Let $\mathscr{C}\subset \mathscr{P}(\Omega)$ be a class of subsets of a nonempty set $\Omega$ containing $\Omega$ and $\varnothing$. Define $\mathscr{C}_0=\mathscr{C}$ and for each $n\geq 1$ define $$ \mathscr{C}_{n+1}=\mathscr{C}_n\cup \{A^c:~ A\in \mathscr{C}_n\}\cup \{\bigcup_{i=1}^\infty A_{i}: ~\{A_{i}\}_{i=1}^\infty\subset \mathscr{C}_n\}. $$
Question: I am looking for an example of $\Omega$ such that $\mathscr{A}(\mathscr{C})=\bigcup_{i=1}^\infty \mathscr{C}_n$ do not equal to $\sigma(\mathscr{C})$ the sigma álgebra generated by $\mathscr{C}$.
I first try to pick a $\Omega=\mathbb{R}$ and consider $\mathscr{C}$ the class given by the finite and cofinite sets, however applying the above procedure we get the the class of the contable and co-countable subsets, which is a sigma álgebra....
I know that must be examples that $\mathscr{A}(\mathscr{C})=\bigcup_{i=1}^\infty \mathscr{C}_n$ do not equal to $\sigma(\mathscr{C})$ because we need of an ordinal argument in the construction...

RECORD EXCERPTS:
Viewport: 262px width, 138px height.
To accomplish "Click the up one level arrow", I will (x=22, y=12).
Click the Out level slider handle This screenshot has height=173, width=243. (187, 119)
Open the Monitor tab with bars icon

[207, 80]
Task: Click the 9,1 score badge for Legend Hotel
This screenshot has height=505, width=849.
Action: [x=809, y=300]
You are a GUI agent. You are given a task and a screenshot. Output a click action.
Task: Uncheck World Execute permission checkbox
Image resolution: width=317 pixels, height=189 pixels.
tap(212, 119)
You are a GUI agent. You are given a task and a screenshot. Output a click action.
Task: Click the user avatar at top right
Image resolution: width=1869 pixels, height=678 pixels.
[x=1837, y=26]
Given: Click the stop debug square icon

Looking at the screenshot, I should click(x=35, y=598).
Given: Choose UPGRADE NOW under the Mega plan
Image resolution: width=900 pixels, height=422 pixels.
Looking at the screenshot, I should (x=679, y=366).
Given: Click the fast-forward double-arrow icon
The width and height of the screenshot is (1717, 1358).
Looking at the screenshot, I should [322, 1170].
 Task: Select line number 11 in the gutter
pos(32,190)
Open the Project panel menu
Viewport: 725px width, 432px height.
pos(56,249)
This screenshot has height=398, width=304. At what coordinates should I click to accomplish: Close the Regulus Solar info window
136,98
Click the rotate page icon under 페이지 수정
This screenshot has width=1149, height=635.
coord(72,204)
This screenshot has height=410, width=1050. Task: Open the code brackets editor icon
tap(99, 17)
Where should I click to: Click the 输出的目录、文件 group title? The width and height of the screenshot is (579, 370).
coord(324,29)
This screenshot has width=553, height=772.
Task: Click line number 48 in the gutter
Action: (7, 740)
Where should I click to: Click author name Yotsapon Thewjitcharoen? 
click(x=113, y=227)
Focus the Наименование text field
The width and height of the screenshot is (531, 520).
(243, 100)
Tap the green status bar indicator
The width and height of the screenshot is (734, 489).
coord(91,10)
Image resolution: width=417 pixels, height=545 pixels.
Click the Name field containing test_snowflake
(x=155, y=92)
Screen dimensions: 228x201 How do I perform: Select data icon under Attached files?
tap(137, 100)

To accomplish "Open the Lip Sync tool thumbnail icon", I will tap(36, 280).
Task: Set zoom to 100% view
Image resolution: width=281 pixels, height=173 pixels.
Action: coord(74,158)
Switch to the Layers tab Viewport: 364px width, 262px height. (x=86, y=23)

JOBS:
**a)** From the sigma-algebra post, write out the stretch from "I know that" through "in the construction...".
**b)** In the sigma-algebra post, what class did the poster get after applying the procedure to the finite and cofinite subsets of the real line?
Rely only on the sigma-algebra post.

SOLUTIONS FOR EACH TASK:
**a)**
I know that must be examples that $\mathscr{A}(\mathscr{C})=\bigcup_{i=1}^\infty \mathscr{C}_n$ do not equal to $\sigma(\mathscr{C})$ because we need of an ordinal argument in the construction...

**b)** The class of the countable and co-countable subsets.